The New World Order fantasy, according to which a secret global elite is plotting to impose an authoritarian world government, is incorporated into the design, with a protester wielding a placard reading “The New World Order is the enemy of humanity”. Not all versions of the NWO conspiracy theory attribute a dominant role within the global elite to Jews. However, in view of Ockerman’s enthusiastic approval of Icke’s deluded belief in the controlling power of the Rothschild family (the Rothschilds feature even more prominently in a 2016 revised print version of the mural) it is difficult to see how his conception of the NWO can be anything other than antisemitic.
It’s also worth noting that the Eye of Providence, which holds significance for conspiracy theorists because of its link to Freemasonry, occupies a central position in the mural. Ockerman stated that here he took “visual inspiration from the U.S. Dollar bill, which holds sacred Freemason iconography, such as the ‘all seeing eye’, accompanied by cryptic Latin inscriptions like ‘novus ordo seclorum’ or ‘new order of the ages’.” He added that the dollar’s design includes “several other hidden symbols, which some may argue have Jewish influences, such as the star configuration that rises above the eagle crest forming a two-dimensional tetrahedron, considered by some as the star of David, I always wondered why?”
As I pointed out in an earlier article, this association of Jews and Freemasons, in the context of an imaginary plot to establish a New World Order, carries disturbing echoes of the Judeo-Masonic conspiracy theory that originated in The Protocols.

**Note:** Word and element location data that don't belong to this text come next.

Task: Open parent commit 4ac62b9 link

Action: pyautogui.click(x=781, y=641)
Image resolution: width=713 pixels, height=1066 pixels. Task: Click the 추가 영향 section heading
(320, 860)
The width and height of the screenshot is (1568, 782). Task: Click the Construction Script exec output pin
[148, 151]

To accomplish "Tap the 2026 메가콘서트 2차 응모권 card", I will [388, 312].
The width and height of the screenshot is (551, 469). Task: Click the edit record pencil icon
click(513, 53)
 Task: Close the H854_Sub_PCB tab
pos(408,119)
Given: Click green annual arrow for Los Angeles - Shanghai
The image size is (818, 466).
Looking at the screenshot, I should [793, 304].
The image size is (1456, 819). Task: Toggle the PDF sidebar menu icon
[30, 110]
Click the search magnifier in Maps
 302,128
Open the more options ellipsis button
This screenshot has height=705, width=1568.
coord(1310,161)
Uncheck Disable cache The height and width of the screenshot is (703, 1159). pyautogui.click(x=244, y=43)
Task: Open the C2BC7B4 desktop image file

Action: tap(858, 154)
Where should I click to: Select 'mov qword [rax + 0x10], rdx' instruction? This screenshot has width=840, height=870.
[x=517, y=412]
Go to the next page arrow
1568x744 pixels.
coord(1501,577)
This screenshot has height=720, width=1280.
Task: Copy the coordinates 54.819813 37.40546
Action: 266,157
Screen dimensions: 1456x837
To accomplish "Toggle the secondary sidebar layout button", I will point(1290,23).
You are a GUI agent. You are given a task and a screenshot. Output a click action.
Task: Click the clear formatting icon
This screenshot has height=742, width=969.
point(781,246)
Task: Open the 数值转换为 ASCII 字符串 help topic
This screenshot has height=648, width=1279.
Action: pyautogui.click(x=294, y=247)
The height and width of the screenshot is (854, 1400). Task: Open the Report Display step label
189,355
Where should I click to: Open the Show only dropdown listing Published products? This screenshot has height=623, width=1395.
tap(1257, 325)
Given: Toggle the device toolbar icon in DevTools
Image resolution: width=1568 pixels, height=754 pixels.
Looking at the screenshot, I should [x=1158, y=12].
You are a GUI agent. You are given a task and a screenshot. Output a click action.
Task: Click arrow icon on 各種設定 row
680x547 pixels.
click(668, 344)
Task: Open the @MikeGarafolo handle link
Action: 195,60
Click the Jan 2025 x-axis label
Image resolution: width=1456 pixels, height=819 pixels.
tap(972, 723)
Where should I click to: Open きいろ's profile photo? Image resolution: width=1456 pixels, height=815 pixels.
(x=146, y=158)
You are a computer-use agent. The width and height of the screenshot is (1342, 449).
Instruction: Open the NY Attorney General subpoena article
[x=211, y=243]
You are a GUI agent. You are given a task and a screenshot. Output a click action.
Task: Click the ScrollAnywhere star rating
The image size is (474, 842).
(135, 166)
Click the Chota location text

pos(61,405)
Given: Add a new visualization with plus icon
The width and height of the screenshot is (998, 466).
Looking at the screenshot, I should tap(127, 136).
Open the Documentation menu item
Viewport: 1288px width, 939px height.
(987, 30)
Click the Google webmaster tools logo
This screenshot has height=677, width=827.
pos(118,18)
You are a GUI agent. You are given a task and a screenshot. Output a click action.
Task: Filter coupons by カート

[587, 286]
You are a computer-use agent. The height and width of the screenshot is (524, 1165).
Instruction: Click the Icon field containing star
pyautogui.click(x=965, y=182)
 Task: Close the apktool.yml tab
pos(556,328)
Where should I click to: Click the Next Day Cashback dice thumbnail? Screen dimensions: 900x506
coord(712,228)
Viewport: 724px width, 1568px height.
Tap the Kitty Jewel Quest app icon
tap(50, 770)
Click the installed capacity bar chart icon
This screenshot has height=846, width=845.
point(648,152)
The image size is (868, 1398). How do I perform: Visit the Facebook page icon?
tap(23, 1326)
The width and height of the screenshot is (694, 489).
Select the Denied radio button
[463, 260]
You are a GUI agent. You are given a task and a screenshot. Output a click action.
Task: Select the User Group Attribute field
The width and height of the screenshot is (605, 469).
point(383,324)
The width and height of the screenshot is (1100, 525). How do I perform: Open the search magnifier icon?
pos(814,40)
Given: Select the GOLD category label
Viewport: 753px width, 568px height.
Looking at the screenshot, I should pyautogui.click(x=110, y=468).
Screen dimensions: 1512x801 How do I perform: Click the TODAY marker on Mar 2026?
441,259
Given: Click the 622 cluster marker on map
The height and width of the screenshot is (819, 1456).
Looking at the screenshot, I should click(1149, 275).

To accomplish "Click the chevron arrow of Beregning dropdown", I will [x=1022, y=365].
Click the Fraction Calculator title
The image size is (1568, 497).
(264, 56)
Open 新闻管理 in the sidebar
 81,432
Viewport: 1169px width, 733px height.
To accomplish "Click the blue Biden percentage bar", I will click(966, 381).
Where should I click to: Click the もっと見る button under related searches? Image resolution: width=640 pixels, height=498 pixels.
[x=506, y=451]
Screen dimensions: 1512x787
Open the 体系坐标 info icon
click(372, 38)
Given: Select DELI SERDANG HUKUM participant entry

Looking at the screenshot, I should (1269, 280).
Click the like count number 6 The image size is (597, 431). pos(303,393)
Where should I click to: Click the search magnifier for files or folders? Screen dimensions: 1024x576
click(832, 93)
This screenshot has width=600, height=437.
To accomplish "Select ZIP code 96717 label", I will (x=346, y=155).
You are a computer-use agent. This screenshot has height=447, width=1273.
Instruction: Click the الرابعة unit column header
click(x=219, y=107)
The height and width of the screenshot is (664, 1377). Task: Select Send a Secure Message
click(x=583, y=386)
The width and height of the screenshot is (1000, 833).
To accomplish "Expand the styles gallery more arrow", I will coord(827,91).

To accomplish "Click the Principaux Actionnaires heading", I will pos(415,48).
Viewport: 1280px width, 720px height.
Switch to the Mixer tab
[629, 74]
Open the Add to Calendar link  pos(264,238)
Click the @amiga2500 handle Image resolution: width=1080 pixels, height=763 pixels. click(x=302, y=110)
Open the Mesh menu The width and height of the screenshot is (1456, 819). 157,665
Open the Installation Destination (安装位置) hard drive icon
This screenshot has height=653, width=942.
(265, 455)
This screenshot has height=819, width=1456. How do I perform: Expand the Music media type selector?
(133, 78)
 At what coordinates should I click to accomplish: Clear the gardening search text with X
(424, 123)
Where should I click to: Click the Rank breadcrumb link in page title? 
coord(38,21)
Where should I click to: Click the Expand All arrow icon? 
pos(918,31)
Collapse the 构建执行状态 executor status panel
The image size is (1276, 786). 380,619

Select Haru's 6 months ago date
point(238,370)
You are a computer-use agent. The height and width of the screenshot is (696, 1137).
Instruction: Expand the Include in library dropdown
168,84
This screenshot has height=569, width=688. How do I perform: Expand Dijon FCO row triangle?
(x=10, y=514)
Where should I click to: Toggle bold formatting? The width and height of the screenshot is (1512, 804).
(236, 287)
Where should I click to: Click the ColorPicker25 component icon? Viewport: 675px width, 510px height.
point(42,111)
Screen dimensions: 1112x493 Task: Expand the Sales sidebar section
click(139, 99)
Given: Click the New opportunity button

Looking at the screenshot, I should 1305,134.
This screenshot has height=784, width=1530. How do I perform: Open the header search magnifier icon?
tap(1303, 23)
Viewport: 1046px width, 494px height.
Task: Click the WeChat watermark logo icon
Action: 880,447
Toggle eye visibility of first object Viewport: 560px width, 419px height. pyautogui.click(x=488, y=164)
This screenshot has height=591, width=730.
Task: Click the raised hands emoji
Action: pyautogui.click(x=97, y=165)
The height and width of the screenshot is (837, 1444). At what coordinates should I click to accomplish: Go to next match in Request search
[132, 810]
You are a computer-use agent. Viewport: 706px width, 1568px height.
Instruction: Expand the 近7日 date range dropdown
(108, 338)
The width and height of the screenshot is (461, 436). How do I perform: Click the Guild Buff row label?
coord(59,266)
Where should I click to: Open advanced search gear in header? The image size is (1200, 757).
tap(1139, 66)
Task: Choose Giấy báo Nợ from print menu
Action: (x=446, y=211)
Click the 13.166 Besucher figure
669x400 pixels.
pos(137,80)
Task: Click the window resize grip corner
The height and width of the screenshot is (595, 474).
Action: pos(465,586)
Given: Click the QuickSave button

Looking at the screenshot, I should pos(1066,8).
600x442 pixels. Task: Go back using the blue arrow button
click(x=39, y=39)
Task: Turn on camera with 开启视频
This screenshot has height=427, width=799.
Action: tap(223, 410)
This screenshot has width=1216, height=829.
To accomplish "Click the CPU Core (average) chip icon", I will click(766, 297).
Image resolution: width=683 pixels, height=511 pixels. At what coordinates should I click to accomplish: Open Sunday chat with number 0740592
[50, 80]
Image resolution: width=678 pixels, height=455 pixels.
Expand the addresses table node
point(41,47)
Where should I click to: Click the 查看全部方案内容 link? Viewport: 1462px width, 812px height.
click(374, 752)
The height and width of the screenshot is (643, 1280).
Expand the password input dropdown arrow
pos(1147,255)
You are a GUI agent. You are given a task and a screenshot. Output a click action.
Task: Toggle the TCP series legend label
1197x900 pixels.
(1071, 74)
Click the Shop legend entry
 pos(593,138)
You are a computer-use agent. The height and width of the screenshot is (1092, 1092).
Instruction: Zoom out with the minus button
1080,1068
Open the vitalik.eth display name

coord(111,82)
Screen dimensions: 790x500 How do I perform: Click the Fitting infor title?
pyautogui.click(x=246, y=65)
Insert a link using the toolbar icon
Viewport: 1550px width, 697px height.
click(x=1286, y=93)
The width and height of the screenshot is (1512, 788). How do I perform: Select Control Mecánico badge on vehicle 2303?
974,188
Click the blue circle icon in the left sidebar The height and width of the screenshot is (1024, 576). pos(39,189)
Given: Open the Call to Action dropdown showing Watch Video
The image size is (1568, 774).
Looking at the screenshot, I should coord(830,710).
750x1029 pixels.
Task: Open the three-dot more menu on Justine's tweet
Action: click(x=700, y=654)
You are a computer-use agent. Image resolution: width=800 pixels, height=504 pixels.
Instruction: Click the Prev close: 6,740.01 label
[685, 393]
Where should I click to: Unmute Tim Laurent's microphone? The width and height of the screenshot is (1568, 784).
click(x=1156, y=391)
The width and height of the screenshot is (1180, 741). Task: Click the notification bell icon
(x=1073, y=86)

In light of all this, it is impossible to sustain the argument that the mural was not at all antisemitic, merely anti-capitalist. However, nobody could reasonably be accused of softness on antisemitism because they failed to understand the ideological underpinnings of Ockerman’s artwork on their first sight of the mural in 2012. That understanding required an investigation into the conspiracy theories that inspired the work — it couldn’t be established directly from visual evidence. Corbyn’s too-ready acceptance of the false claim that the antisemitism of the mural was immediately identifiable from its imagery, and that he was at fault for not recognising this, just provided ammunition for his opponents. Before he is subjected to further attacks on this issue, as he inevitably will be, he would be advised to develop a more robust response.